(DOCUMENT EXCERPT):
------------------------------------
Yesterday was an “old school” kind of day that involved a long rehearsal in the morning followed by grocery shopping, early dinner preparation, and then helping out at evening auditions for a new community theater group. I’m moving a little slower than normal this morning, but after doing a three mile walk with my buddy Leslie and downing a 10 ounce bottle of water, I’m well on my way to a solid recovery.
For many years, when days like yesterday were the norm, I’d slog an extra cup of coffee into my empty stomach and head out the door. At 55, I’m finally learning to listen to my body and honor what it’s telling me about its needs. I have to credit my daughter-in-law with inspiring me toward a better diet, and toward developing a new attitude about the body’s powers of healing and rejuvenation. The Asian culture has ancient wisdom about the body and how it works, and how to use nature to help it work better. Having been raised in the latter part of the 20th century with all its advances in medical technology, I was steeped in the outside interventionist mode of treatment. When something is wrong, you take a pill for it. If it doesn’t get better, you go to doctors who can blast it with chemicals. If all else fails, they’ll happily cut it right out for you.
------------------------------------
(SUPPLIED INFORMATION):
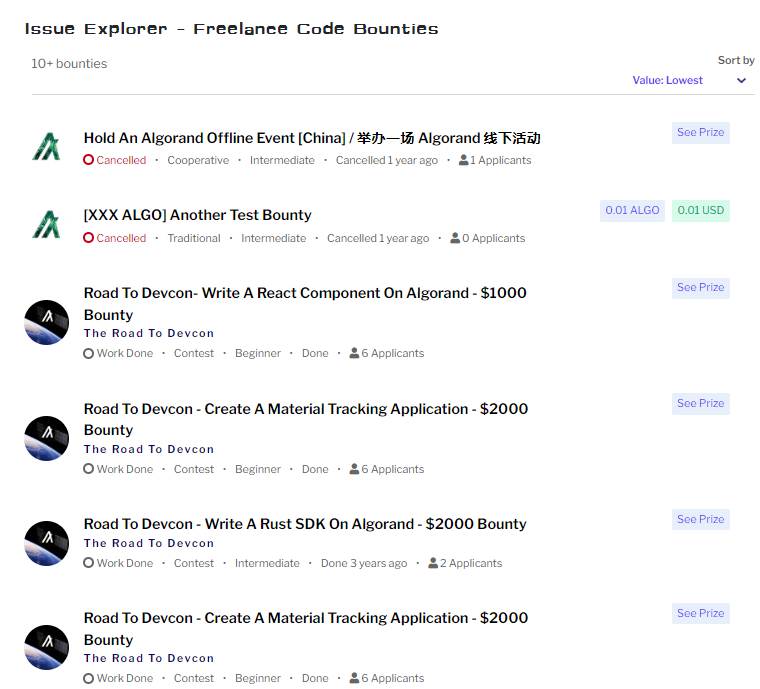Screen dimensions: 760x689
Task: Open the 'Value: Lowest' sort dropdown
Action: (x=668, y=80)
------------------------------------
(EXPLORE THE MATERIAL):
(a) In the essay about listening to the body, what did the writer drink after the walk with Leslie?
(b) Pick up the essay about listening to the body and carry it forward from its final sentence.

(ANSWERS TO THE PROBLEMS):
(a) A 10 ounce bottle of water.

(b)
Now I’m more inclined to give my body a chance to heal itself, and to do what I can to help that natural progression along. I’ve made exercise a part of my daily life, I drink a lot of water (from a BPH free plastic bottle, or even an actual glass!), and I eat smaller portions of healthier foods, I try to get at least seven hours of sleep. I’m not perfect at any of this, but I’m getting better. For the past 18 months I’ve not been sick once – not even one of the chronic sinus infections that have plagued me for years.
Like so many things in life, self-education and responsibility are key. Dr. Andrew Weil, a long time advocate of natural health care practices and integrative medicine, wrote something that makes a lot of sense to me. “We are too occupied with managing cases of established diseases, most of which are lifestyle related and preventable. The essence of prevention is not colonoscopies and mammograms; it is understanding how our life choices reduce or increase the risk of disease.” Obviously there are times when modern medical treatment is necessary and valuable. But I’d like to do everything I can to avoid that situation in my life.